=== What this task involves ===
Without copying any picture, return all lines below exactly.

*** Input records Section Begins ***

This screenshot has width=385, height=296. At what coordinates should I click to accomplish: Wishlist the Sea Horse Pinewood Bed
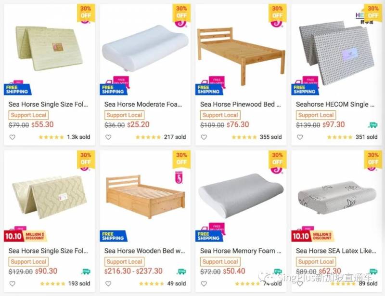click(x=204, y=137)
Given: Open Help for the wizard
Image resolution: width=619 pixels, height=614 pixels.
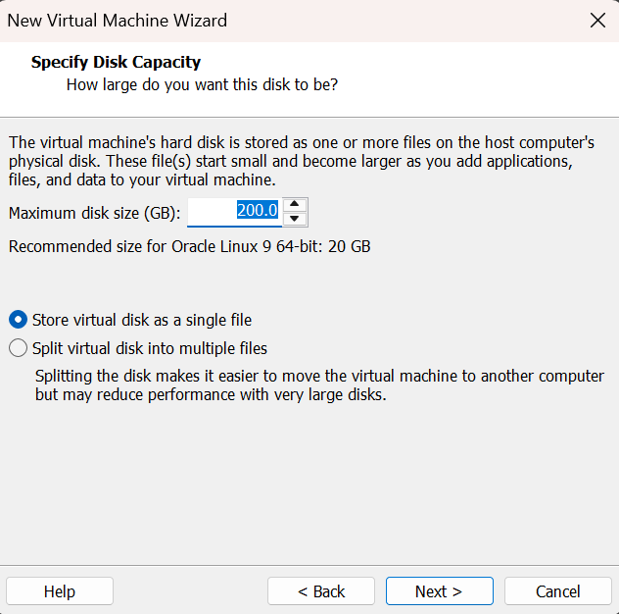Looking at the screenshot, I should point(60,591).
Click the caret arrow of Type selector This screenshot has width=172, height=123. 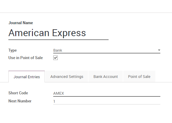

*** Input records Section Ends ***

=== Your solution ===
This screenshot has width=385, height=296. At what coordinates should I click to accomplish: Wishlist the Sea Horse Pinewood Bed
click(x=204, y=137)
Given: Open Help for the wizard
Image resolution: width=619 pixels, height=614 pixels.
Looking at the screenshot, I should point(60,591).
Click the caret arrow of Type selector This screenshot has width=172, height=123. 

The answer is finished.